The amount of the unpaid invoice will be increased by 15% per year by way of damages, with a minimum of 40 EUR from the day following the maturity date of this invoice, without prior notice and without prejudice to the main sum, the interests, any collection costs, dunning costs and prosecution costs, as far as noticed that the amount due has not been paid upon maturity without reasonable grounds. The damages mentioned are indebted in order to compensate VLEVY N.V. for any non-legal expenses, wasting of time, administrative costs and fees.
7.
The seller declines any responsibility for any kind of damage, directly or indirectly due to the buyer’s or third party’s nonobservance of the local standards and regulations on using his products, whether industrially or not.
8.
The buyer must collect an order within the contractual terms of delivery. The contractual terms of delivery are, unless explicitly agreed otherwise, only approximate and will not bind the seller. Any delay will not entitle the buyer to terminate the contract or to claim any damages.

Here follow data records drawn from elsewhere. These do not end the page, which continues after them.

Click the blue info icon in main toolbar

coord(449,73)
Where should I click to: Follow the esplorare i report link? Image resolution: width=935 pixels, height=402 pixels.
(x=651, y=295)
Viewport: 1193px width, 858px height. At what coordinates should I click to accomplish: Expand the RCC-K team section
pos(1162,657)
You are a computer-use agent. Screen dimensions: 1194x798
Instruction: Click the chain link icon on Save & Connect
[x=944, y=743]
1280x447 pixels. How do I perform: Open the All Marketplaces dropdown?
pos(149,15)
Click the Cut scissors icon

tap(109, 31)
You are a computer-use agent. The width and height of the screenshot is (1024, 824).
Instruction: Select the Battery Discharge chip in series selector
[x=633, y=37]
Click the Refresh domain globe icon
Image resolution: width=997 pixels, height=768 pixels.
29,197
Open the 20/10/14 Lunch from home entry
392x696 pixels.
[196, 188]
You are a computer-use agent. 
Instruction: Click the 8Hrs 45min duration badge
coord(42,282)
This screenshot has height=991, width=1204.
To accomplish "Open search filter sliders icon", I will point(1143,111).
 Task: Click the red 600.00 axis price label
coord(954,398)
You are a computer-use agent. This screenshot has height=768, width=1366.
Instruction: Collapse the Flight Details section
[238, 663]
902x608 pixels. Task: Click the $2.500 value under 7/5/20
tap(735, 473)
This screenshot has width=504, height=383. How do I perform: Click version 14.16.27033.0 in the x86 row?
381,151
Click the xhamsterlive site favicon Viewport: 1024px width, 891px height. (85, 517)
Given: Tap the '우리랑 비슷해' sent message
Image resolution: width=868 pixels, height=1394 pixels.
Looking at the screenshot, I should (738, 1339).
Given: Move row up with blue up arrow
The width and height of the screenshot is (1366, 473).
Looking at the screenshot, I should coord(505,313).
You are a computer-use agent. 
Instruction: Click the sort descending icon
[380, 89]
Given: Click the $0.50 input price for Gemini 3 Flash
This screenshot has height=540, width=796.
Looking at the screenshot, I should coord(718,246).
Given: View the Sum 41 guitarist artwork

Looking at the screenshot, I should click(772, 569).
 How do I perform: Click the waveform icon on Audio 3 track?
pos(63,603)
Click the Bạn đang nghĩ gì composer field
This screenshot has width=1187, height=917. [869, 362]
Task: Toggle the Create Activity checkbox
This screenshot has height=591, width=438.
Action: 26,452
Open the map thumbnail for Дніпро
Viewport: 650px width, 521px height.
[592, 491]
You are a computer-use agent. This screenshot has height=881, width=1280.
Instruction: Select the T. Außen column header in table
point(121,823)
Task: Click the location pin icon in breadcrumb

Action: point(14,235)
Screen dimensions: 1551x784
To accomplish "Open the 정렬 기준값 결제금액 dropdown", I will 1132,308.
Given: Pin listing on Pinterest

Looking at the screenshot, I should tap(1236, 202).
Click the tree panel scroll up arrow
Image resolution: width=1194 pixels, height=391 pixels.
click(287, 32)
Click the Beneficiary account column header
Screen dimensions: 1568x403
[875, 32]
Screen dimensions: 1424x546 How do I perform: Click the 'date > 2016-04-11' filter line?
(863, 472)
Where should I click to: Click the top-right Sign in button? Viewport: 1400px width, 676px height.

If the buyer does not collect the ordered goods in time, the seller has the possibility to store them at the buyer’s charge and risk.
9.
The seller may not be held liable if the non-performance of his obligations is attributable to a force majeure, including war, riots, partial or general strike, partial or general lock-out, contagious diseases, work accidents, fire, etc. A force majeure suspends the term of delivery and does not entitle the customer to any damages or to termination of the contract.
10.
Only the courts of Ghent are competent to settle any disputes.
11.
The contract is governed only by Belgian law.
12.
Should one or more stipulations in these terms prove to be null and void, all other clauses will remain applicable.
13.
These terms have automatically priority over the purchase terms of the buyer.
14.
In case of dispute concerning the interpretation of the present terms, the Dutch version will prevail.